Even Las Vegas feels like an afterthought. What I thought would be one of the funniest and most epic moments, where Phil is hanging off the side of Caesers Palace while Alan tries to take a picture, becomes a muddled scene that is glazed over. There’s no authenticity to this sequel, there’s no originality, and there’s no real warrant for even stepping into this world again, if you’re not going to go balls to the wall. Watch the advertisements for “Part III” and it’s easy to get your hopes up with lines like “I told myself, I would never come back” and “someone should burn this place to the ground”. But nothing really becomes of this. Destroy some shit. Cause a scene. Burn Vegas to the ground. What happens in Vegas might as well have been anywhere, because nothing actually happens. The most destruction that is caused is when Alan falls on one of the letters of Caesars Palace and a light flickers.

I don’t even want to discuss the abysmal after credits sequence that was shown. Not only did it feel like a complete afterthought and haphazardly thrown together, it was just dumb; plain and simple. In no realm is it justified and really was the final driving nail in this franchise’s coffin.
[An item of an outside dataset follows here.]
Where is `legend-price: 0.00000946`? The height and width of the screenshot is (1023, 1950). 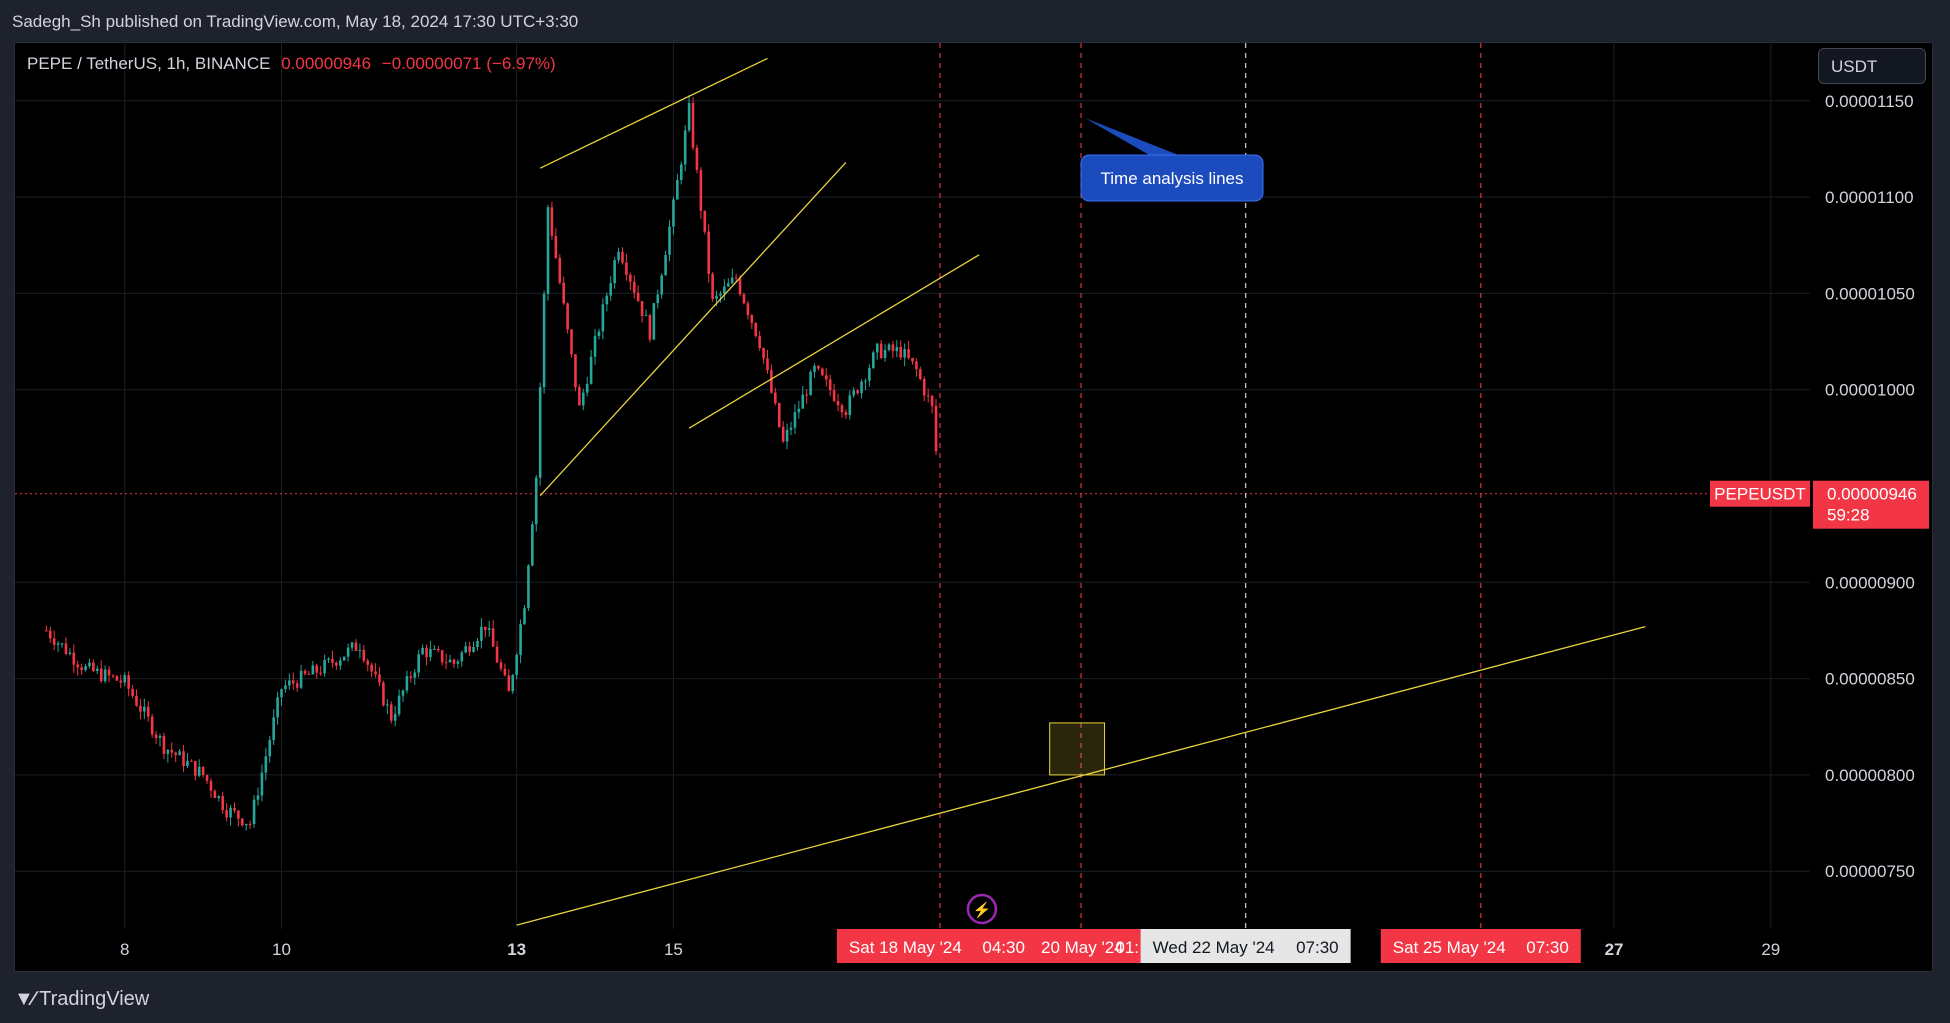
legend-price: 0.00000946 is located at coordinates (326, 64).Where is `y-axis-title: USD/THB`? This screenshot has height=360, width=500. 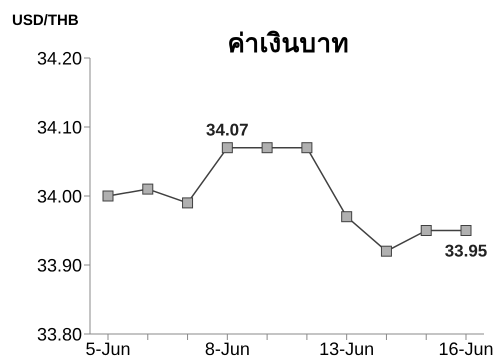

There’s very little worse than leaving on a sour note. One would almost rather have simply stuck with “The Hangover” and wondered what could have been instead of driving this franchise through crapper after crapper. Todd Phillips will move on to other raunchy comedies and I can almost guarantee there will be a resurgence for “The Hangover” and even though this one touted being “The End”, that phrase means extremely little in Hollywood. So we can only hope that five or ten years down the road, Phillips, or hopefully even someone else, gets their shit together and brings these characters back to their glory days (I smell a prequel). And even if this future sequel is just as horrible as the last two, at least we’ll always have “The Hangover”.